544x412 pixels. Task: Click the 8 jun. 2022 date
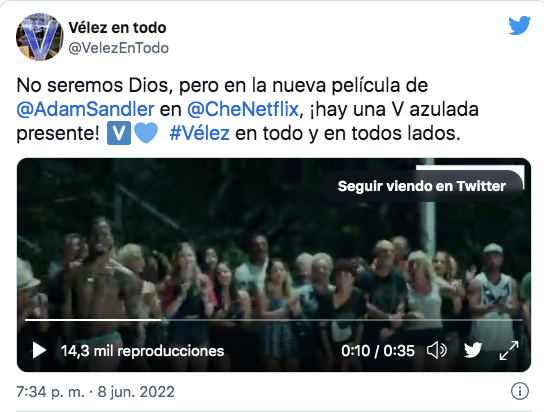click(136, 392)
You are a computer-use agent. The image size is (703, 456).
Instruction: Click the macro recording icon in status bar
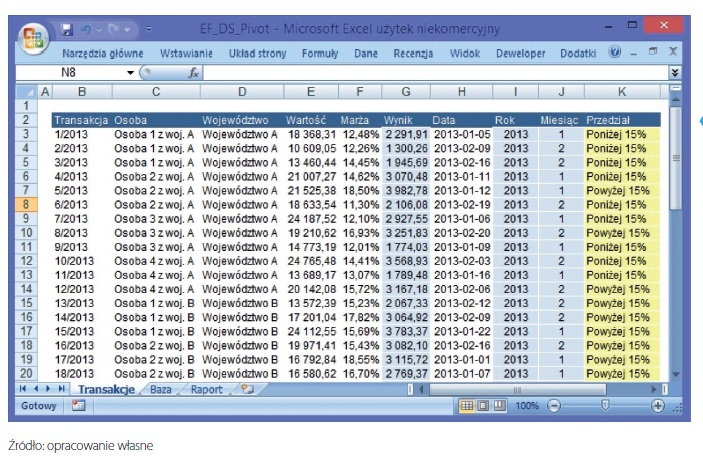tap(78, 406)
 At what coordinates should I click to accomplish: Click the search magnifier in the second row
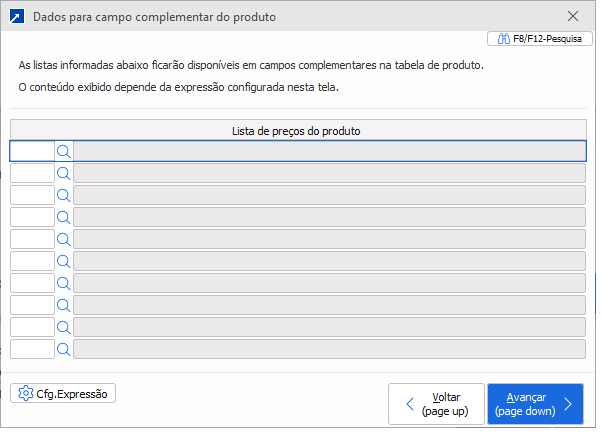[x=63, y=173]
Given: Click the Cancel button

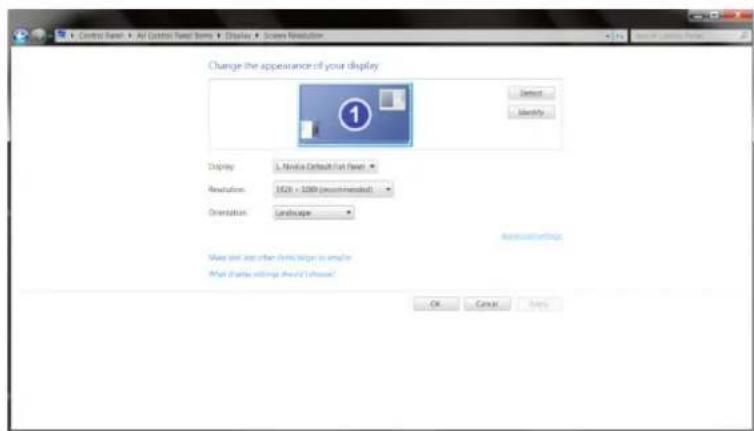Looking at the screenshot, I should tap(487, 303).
◇ ◇ ◇
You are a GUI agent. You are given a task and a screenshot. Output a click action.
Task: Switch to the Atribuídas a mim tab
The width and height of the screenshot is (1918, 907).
◇ ◇ ◇
▶ _What you have to do_
Your answer should consist of each line above in which "agent" appears.

▶ _Solution_
You are a computer-use agent. The image size is (703, 456).
You are a GUI agent. You are given a task and a screenshot. Output a click action.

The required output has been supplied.